Napoleon is written by David Scarpa (All the Money in the World (2017)), based on the real historical figure, and directed by English master filmmaker, co-producer/director Ridley Scott (The Duelists (1977)), whose 28th feature it is.
Opening with a brutal, vivid rendering of the execution of Marie Antoinette, France's last queen, Scott intentionally throws his audience immediately into a fantastic, adventurous depiction of a severely different time and place than the common day, - anywhere that it may be lived on this earth. Napoleon springs along without wasting time, to various countries and battles, with a narrative anchor in the central love story, which is never shown with present-day affinities but rather with unflattering, somewhat theatrical, perhaps honest insight into the actual marriage. Co-producer/star Joaquin Phoenix (Irrational Man (2015)) is the man to lift such a bombastic mega-ego commander on the big screen and gives a memorable performance, and Vanessa Kirby (Kill Command (2016)) is very good as Joséphine, although the character is invariably reactive in nature: He conquers; she largely home-sits. And fails to get pregnant, which was her main job. The importance of this ultimate failure is dealt with seriously, and is part of the film's incredible allure.
Helping to build the bulky, striding picture are also incredible costumes, locations and battle scenes, - the Austerlitz battle is especially captivating, but there are striking images and a very engaging sense of primal, boyishly gleeful but of course deadly serious 'war' about all the battles in Napoleon. Dariusz Wolski's (War Machine (2017)) cinematography is wonderfully free of the now so often seen soaring drone shots that reveal a mass of CGI-created details.

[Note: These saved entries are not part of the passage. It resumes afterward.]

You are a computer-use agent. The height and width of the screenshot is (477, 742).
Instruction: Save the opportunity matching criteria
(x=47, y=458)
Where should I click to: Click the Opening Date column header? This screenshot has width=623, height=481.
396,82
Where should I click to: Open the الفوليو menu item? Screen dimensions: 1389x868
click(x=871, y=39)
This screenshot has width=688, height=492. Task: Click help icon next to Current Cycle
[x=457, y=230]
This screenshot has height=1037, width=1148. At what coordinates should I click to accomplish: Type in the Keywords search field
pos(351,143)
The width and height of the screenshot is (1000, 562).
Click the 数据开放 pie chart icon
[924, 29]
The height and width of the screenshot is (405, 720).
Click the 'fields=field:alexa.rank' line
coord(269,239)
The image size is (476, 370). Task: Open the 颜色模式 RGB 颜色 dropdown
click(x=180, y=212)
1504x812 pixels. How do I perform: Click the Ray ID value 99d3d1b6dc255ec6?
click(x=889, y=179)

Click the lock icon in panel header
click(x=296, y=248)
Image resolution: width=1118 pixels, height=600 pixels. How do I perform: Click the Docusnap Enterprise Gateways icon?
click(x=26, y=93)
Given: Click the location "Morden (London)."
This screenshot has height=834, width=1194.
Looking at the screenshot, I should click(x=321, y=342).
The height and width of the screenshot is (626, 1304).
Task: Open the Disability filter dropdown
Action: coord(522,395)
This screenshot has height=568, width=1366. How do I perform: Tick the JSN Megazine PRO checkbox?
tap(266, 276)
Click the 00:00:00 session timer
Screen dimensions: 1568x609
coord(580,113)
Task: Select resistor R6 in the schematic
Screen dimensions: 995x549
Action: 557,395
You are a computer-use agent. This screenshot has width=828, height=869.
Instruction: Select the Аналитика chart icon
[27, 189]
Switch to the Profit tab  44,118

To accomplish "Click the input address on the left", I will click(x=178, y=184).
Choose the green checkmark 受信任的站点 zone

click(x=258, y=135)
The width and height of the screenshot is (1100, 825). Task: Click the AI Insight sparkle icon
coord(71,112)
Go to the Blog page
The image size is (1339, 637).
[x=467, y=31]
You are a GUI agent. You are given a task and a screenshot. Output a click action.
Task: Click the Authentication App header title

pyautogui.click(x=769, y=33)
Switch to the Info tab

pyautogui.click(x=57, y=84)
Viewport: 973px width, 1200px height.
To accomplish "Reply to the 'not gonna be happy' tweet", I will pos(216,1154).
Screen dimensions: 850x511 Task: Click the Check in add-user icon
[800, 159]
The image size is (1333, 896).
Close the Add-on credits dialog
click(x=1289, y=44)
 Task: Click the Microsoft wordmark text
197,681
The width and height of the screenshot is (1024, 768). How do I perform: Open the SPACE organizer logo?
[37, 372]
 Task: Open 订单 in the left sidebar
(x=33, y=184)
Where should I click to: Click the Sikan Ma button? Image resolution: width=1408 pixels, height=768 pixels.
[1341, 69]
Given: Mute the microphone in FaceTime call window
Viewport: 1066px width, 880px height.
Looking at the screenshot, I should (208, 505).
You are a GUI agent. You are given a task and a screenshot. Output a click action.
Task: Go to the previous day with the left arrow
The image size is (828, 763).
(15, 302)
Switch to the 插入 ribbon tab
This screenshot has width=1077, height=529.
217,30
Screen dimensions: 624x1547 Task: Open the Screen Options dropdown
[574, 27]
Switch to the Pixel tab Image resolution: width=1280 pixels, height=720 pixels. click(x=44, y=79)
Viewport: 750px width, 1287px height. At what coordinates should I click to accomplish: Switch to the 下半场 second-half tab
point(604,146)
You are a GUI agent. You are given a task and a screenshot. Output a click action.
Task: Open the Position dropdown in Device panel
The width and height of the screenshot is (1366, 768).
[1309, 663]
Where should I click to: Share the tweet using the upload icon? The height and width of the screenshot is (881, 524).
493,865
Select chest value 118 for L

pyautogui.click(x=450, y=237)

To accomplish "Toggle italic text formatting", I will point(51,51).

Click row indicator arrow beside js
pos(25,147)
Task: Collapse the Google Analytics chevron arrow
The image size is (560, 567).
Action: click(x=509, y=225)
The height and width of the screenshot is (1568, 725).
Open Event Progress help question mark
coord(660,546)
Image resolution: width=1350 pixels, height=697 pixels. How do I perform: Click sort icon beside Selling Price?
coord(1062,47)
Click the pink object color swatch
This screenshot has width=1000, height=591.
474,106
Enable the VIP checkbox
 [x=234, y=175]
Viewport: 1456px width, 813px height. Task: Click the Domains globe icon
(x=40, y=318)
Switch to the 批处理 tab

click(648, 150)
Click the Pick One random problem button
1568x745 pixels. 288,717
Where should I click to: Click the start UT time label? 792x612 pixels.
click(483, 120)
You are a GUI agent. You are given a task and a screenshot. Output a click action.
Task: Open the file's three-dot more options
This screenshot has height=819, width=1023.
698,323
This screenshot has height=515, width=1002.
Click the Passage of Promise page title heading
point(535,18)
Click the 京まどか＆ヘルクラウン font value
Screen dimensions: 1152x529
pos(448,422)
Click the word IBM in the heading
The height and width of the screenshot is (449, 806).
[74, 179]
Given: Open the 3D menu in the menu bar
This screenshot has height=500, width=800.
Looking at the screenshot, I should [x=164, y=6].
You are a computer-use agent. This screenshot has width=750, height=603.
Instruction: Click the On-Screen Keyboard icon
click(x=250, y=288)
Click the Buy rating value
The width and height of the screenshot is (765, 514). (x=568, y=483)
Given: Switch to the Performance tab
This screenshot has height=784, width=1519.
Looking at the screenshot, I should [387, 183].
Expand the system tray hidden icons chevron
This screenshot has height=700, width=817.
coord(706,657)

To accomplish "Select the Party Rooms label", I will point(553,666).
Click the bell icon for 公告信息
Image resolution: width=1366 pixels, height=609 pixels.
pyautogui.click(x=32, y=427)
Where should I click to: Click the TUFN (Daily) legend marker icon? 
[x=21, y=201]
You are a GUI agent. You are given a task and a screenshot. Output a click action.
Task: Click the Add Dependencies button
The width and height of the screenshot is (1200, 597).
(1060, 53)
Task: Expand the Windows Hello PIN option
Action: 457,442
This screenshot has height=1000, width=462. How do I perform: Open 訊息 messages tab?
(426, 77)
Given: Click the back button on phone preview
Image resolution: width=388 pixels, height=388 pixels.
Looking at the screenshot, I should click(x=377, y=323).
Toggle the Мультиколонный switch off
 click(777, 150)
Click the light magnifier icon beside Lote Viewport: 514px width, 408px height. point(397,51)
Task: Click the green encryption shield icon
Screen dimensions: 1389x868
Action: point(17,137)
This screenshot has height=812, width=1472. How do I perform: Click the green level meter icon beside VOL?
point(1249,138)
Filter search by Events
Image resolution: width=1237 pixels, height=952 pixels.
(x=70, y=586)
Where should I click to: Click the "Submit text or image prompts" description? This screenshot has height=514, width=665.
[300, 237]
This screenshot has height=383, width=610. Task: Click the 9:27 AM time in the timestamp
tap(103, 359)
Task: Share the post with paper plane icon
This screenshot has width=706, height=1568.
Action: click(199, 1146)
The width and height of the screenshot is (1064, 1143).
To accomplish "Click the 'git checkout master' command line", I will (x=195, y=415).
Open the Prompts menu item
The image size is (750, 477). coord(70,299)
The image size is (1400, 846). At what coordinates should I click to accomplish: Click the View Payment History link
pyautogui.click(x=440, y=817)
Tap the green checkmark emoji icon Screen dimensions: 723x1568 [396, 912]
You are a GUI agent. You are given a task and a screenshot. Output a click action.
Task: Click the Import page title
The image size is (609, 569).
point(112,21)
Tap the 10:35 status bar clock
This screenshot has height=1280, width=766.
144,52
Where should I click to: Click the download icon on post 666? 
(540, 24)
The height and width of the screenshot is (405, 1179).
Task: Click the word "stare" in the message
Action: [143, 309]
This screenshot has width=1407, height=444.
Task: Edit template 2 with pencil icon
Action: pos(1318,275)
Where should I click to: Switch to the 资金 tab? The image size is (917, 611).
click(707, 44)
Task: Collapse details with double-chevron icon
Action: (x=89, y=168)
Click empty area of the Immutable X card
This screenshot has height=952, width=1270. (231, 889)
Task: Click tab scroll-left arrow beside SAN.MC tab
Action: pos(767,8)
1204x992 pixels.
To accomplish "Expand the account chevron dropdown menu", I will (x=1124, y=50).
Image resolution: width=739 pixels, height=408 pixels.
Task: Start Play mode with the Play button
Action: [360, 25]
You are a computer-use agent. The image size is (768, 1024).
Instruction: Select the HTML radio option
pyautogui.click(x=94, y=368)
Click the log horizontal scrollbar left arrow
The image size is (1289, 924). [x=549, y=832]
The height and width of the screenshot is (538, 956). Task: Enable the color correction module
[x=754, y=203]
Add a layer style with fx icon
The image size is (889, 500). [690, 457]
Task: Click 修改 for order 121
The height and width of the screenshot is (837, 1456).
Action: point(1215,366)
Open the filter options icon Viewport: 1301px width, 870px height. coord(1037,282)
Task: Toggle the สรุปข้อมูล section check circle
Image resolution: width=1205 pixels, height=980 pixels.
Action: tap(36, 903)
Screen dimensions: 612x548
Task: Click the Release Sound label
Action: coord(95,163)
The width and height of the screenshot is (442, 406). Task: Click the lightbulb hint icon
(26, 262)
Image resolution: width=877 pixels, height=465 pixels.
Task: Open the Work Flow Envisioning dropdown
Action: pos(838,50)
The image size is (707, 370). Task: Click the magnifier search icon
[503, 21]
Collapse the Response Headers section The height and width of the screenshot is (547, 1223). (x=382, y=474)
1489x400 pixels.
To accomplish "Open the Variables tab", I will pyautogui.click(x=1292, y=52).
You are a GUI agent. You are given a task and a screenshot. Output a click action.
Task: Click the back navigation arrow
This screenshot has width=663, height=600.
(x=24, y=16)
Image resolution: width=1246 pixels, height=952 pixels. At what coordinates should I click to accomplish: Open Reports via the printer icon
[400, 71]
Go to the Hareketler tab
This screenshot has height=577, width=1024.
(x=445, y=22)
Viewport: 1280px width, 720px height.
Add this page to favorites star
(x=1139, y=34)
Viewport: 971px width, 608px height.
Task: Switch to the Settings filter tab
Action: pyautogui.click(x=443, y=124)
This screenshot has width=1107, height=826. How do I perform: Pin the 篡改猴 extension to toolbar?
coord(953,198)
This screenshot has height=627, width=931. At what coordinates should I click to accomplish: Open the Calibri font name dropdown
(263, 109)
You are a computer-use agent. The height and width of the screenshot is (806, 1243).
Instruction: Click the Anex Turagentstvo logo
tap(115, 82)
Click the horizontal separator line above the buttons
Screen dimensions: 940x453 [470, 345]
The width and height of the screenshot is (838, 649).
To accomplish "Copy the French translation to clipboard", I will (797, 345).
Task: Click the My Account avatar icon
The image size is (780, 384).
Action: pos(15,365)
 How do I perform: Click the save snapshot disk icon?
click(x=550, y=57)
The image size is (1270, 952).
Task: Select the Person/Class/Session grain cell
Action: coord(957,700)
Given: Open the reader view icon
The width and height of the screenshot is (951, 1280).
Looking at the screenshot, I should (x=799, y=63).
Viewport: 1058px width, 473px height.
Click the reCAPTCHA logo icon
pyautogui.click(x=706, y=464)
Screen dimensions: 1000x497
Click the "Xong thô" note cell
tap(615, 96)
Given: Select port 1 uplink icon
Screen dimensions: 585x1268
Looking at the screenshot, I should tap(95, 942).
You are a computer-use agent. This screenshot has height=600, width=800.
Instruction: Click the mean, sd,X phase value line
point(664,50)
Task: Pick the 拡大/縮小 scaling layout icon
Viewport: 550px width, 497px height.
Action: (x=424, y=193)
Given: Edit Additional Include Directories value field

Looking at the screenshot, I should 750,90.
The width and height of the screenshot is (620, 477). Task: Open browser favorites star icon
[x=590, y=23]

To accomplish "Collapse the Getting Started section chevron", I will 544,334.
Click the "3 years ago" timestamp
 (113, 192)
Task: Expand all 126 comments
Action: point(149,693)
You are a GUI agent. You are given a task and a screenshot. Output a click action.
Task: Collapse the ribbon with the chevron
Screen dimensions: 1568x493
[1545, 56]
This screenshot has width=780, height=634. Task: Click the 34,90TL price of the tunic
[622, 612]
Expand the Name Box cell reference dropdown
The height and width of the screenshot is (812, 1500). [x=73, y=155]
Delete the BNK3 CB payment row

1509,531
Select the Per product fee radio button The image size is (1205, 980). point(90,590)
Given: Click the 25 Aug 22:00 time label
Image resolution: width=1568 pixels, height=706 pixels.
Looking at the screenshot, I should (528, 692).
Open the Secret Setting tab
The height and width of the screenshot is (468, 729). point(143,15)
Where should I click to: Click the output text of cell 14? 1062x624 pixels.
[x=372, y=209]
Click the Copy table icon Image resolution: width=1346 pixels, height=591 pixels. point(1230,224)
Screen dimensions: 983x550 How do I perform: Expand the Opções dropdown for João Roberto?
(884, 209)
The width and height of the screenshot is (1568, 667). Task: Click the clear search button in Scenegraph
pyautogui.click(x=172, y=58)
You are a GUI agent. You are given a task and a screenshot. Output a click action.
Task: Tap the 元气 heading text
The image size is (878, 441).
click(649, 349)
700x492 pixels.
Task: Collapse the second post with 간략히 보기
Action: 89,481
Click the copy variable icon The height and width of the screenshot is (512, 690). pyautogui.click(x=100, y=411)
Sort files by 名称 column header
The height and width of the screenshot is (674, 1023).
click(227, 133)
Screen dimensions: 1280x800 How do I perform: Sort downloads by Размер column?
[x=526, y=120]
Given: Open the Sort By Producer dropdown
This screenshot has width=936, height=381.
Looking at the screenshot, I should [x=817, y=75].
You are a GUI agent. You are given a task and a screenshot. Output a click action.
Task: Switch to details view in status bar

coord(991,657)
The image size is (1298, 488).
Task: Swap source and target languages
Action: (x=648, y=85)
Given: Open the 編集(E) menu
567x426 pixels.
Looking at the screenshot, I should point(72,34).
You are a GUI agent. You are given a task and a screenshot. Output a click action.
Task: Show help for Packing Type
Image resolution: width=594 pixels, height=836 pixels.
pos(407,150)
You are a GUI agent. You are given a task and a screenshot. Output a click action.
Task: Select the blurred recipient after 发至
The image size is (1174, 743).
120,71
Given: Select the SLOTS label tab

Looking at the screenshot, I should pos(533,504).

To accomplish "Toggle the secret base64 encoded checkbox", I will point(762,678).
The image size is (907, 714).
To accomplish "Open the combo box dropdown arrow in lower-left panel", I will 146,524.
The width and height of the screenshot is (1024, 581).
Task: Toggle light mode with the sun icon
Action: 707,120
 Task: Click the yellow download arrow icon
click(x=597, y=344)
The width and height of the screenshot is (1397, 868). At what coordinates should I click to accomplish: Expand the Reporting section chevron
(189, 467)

This film's digital effects are never glaring; and the achieved realism helps transport us to this far-away time and place. Martin Phipps (Black Mirror (2011-16)) relishes the film with strong musical choices, classical and some more idiosyncratic, but all apt and commendable. The film also has some noteworthy supporting actors; Paul Rhys (Borgia (2013-14)) as the French foreign minister is fantastic, and so is Rupert Everett (Muse (2019)) as the Duke of Wellington. The film is a deft display of Scott's unsentimental knack for bravado storytelling, entertaining the masses and telling a great story at the same time. This French legend strikes one as very French here, while the sub-level humor and brazen, unadorned form is very English.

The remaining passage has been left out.